Seitdem behauptet die Regierung, keine Beteiligung an dem Hacktivisten-Netzwerk gehabt zu haben.

Herr Fedorov weist Anschuldigungen zurück, er ermutige offensive Angriffe auf russische zivile Ziele.

Aber er sagte, er sei zuversichtlich, dass die Ukraine das „moralische Recht habe, alles zu tun, um das Leben unserer Bürger zu schützen“.

„Ich denke, dass die ukrainischen Hacker in einem Jahr des umfassenden Krieges gezeigt haben, dass sie trotz einer solchen Invasion ethisch genug vorgehen – und keinen anderen Subjekten als denen der Russischen Föderation, an denen sie beteiligt sind, übermäßigen Schaden zufügen Krieg“, sagt er.

Aber ukrainische Hacktivisten hacken nicht nur die russische Kriegsmaschinerie.

Obwohl die ukrainische Armee den Angriff auf Institutionen wie das Gesundheitswesen nicht duldet, werden Hacks organisiert, um dem russischen Volk so viel Störung wie möglich zu bereiten.

Einer der Koordinatoren der IT-Armee der Ukraine, Ted, zeigte uns stolz seine Sammlung wütender Kommentare von gewöhnlichen russischen Kunden, die aufgrund ihrer Aktivitäten Störungen erlebt haben.

Seine Website enthält eine Hacker-Rangliste – ich frage, ob seine Gruppe kriminelles Hacken „gamifizieren“ könnte – und ob dadurch eine Eskalationsgefahr entsteht.

„Aus Sicht der westlichen Gesetze denke ich, ja, es besteht die Gefahr der Gamifizierung von illegalem Hacking.
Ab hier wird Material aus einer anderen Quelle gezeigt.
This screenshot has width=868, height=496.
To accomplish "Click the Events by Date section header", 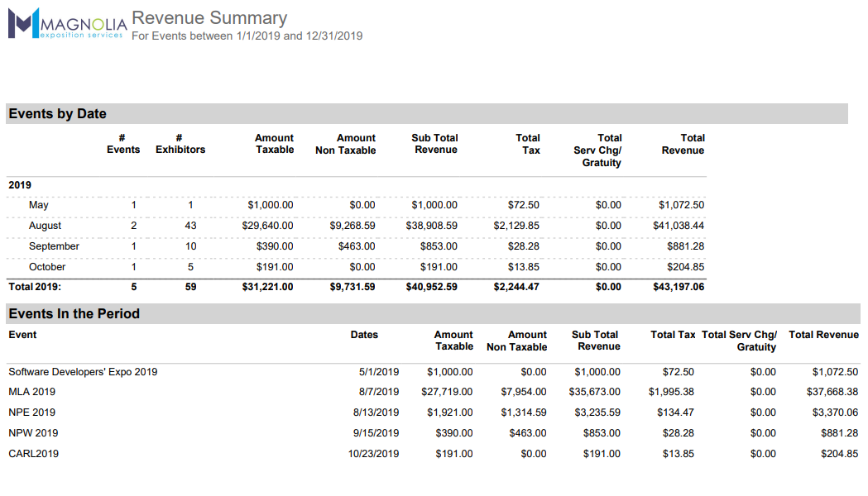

Aber was wir erkennen müssen, ist, dass es keine guten oder schlechten Wege gibt, zu kämpfen, wenn ein Krieg in Ihr Land kommt .“

Einige sagen voraus, dass die Schwere der Angriffe aus Russland zunehmen wird, wenn es auf dem physischen Schlachtfeld kämpft.

Laut ukrainischen Beamten kommen die schlimmsten Angriffe nicht von Hacktivisten, sondern vom russischen Militär, das Cyberangriffe mit physischen Angriffen auf Ziele wie Energienetze koordiniert.

Zurück im Hauptquartier der ukrainischen Cyberverteidigung sagt Herr Zhora, Russland habe es bisher versäumt, die Art von Cyberangriffen durchzuführen, die Experten befürchteten – aber das liegt nicht an mangelnden Bemühungen – und ihre Angriffe würden störender sein, wenn die Ukraine schwächer wäre.

Einige Quellen haben mir auch gesagt, dass die Ukraine von russischen Hackern schlimmer getroffen wurde, als ihre Kommandeure zugeben.

Wie bei allen Aspekten des Krieges ist der Nebel des Krieges schwer zu durchdringen, und das gilt insbesondere im Cyberspace.

Zusätzliche Berichterstattung von Produzent Peter Ball

Bild: AFP Mikhailo Fedorov AFP

Sophie Müller

Sophie Müller ist eine gebürtige Stuttgarterin und erfahrene Journalistin mit Schwerpunkt Wirtschaft. Sie absolvierte ihr Studium der Journalistik und Betriebswirtschaft an der Universität Stuttgart und hat seitdem für mehrere renommierte Medienhäuser gearbeitet. Sophie ist Mitglied in der Deutschen Fachjournalisten-Assoziation und wurde für ihre eingehende Recherche und klare Sprache mehrmals ausgezeichnet. Ihre Artikel decken ein breites Spektrum an Themen ab, von der lokalen Wirtschaftsentwicklung bis hin zu globalen Finanztrends. Wenn sie nicht gerade schreibt oder recherchiert, genießt Sophie die vielfältigen kulturellen Angebote Stuttgarts und ist eine begeisterte Wanderin im Schwäbischen Wald.